Sembilan bulan sebelumnya ...
Asap setanggi yang membumbung tinggi, disertai aroma bebungaan memenuhi ruangan tak terlalu luas tanpa perabot, selain bentangan tikar pandan yang tengah dijadikan alas duduk bagi dua orang lelaki beda usia, juga tungku dupa dan guci kuningan yang berisi rendaman kembang setaman.
Narendra duduk bersila dengan takzim di hadapan Ki Sudarma, seorang dalang tua yang terkenal sangat sakti dan memiliki ilmu kebatinan yang tinggi. Tujuannya sudah jelas, ingin mendapatkan ilmu linuwih, agar ia juga bisa menjadi seorang dalang terkenal dan laris.
Sebelumnya, ia sudah bertahun-tahun belajar mendalang, tapi karena masih muda dan belum terkenal, ia masih sangat jarang mendapat panggilan mendalang. Padahal dalam darahnya mengalir darah keturunan dalang. Mulai Kakek, Ayah dan sekarang dirinya berprofesi sebagai dalang. Sejak kecil ia sudah dibimbing Ayah dan Kakeknya untuk menjadi dalang.
Sementara Ki Sudarma yang tengah duduk di hadapannya, tengah mengawasi sosoknya dengan seksama. Mata tuanya dapat melihat aura kejayaan dari sosok pemuda tampan yang kini tengah mengharapkan kesediaannya untuk mengambil dirinya sebagai murid.
Dengan kepekaan batin ia tahu, kelak pemuda yang berada di depannya itu akan menjadi sosok yang sangat terkenal dan disegani. Apalagi darah murni keturunan dalang mengalir di tubuh tegapnya, akan menjadikannya dalang ruwat yang sakti mandraguna. Bahkan, bangsa lelembut pun akan tunduk padanya. Sosok inilah yang kelak dapat menjadikan putri semata wayangnya menjadi ratu di kerajaannya sendiri.
"Katakan apa weton kelahiran kamu?"
"Wage, Ki."
'Hhhmmm, Wage, adalah sang pemegang segel dari Cakra Ajna langit. Sang pengendali dan pemilik wadah ilmu yang sangat besar. Sangat berbakat menjadi orang yang sakti' batin Ki Sudarma.

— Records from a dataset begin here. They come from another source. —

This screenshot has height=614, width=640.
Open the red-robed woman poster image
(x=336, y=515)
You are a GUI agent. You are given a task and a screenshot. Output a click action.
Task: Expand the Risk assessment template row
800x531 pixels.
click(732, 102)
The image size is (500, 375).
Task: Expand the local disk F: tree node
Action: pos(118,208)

"Sadarkah kamu, anak muda. Sangatlah berat syarat yang harus kau penuhi jika ingin menjadi muridku. Tapi sebenarnya, dalam penglihatan mata batinku, kamu sudah memiliki dasar yang kokoh untuk bisa menjadi seorang yang sakti. Asal kau mampu melaksanakan semua syarat ritual dan tirakatnya!" Ki Sudarma membuka suara, setelah selama beberapa saat ruangan tempat mereka berdua duduk terasa senyap.
"Ya, Ki. Saya sudah bertekad! Apapun syaratnya, akan saya penuhi asal saya diterima sebagai murid dan mendapat ilmu kesaktian dari Ki Sudarma!" jawab Narendra tegas.
"Ada banyak syarat yang harus kau lakukan, mulai puasa mutih 40 hari, ngebleng sampai Pati Geni. Dan itu bukan hal yang mudah, kau tahu? Tidak sembarang orang dapat melakukannya. Hanya orang-orang terpilih saja yang akan lulus dalam ujian ini!"
"Saya akan melakukannya, betapapun beratnya!" jawab Narendra penuh tekad.
"Apakah kamu benar-benar sudah siap dengan segala syarat yang harus kamu penuhi seperti yang sudah kujelaskan tadi, Ngger?" Sekali lagi Ki Sudarma bertanya untuk memastikan.
"Ya, Ki. Saya siap untuk melaksanakan semuanya!" tegasnya.
Ki Sudarma mengangguk senang. Ketegasan jawaban dari Narendra sudah menunjukkan tekadnya yang bulat.